If you have a function with 15 locals, it could be hard to keep straight in your head, even if that function were 50 lines or so. If you can split it up into 3 functions with 5 locals each (and a small number of arguments), that is usually more readable.
As long as the functions are named well and communicate (only) with params and return values, it doesn't hurt readability to split it up, even if it's only used in one place.
On the other hand, I suppose you can have a 500 line function and if has few locals, then you probably don't need to split it up. The canonical example would be a function that only prints stuff to the screen, maybe based on a couple parameters. But I don't really run into those situations very much -- more often I run into the big functions that can be split up.
I am highly skeptical of codebases with lots of functions that are called from only one place; I would even put that forward, along with "code duplication (not just in the small but also structurally: where you should be building higher-order primitives, including your own control structures or scaffold) as its foil (as it usually isn't OK to not have a function if it would be called twice), as core metrics for "bad code". If you have too many locals... use a block! That's what they are for :/.
That is, every new piece of code has to be compared with all the existing code, in order to maintain global coherence. So there is a hard limit on the size of a program you can write this way.
Also, new contributors are forced to understand the whole thing.
This is why "local reasoning" is a desirable property in software architecture -- so the program can grow smoothly. Most programs grow badly, but you want the cost to be closer to O(n) rather than O(n^2).
So these types of program eventually either rot or die -- that's why dpkg "isn't as good as it was before".
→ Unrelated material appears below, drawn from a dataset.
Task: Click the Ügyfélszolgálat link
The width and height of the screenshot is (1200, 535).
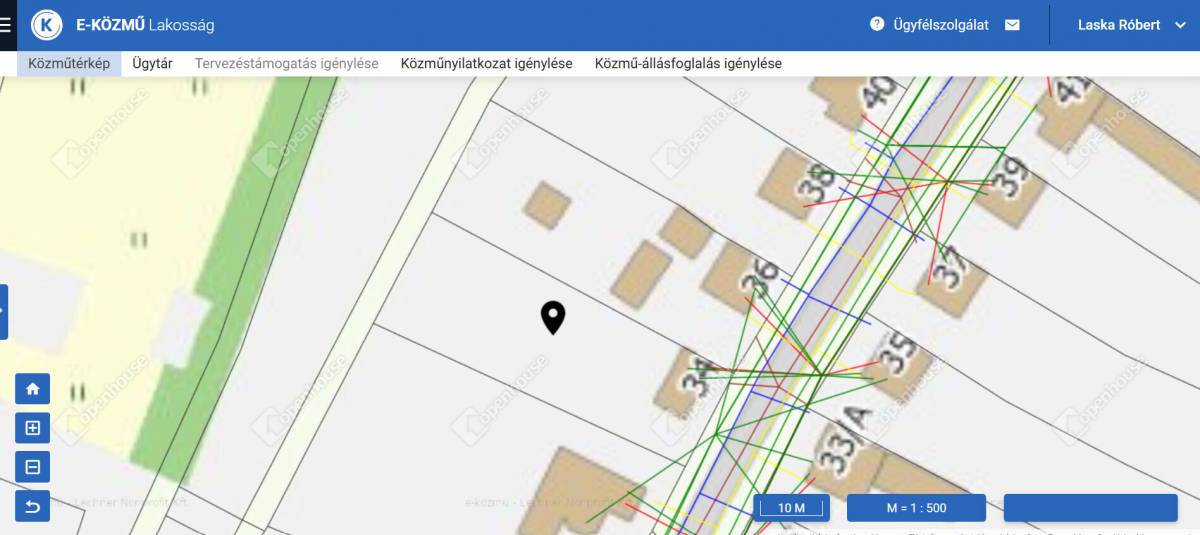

As always the answer is somewhere in the middle. Neither extreme is good. You want some modularity but not too much. I guess people are disagreeing on how much there should be.
I concede that modularity has a much greater cost in C than in other languages, e.g. because char* in a function parameter list tells me nothing about ownership. See the sibling comment where I was puzzling through Python interpreter source code like Py_SetPath(char *).
So in C it might make a lot more sense to have huge functions because there is a cost of tracking ownership across function calls. In languages with garbage collection that's much less of a problem.
It's interesting how even in the context of C the virtues that functional programming dials up to eleves come up.
(Git is similar: it's a dirty C program with lots of mutation under the hood, but when you use it you can sort-of pretend it purely functional, since the main things you care about are append-only, and even rewriting history just creates a new slightly altered copy of history, and the old one is available until the GC kicks in. Similar for the recent craze of copy-on-write in filesystems.)
Also, what does OOP share with functional programming? Being disciplined about state. When OOP is used well, you're protecting invariants on state inside classes.
Basically the anti-pattern is global mutable state, which most (old) codebases still have. It works poorly for concurrency too (e.g. Python and the GIL).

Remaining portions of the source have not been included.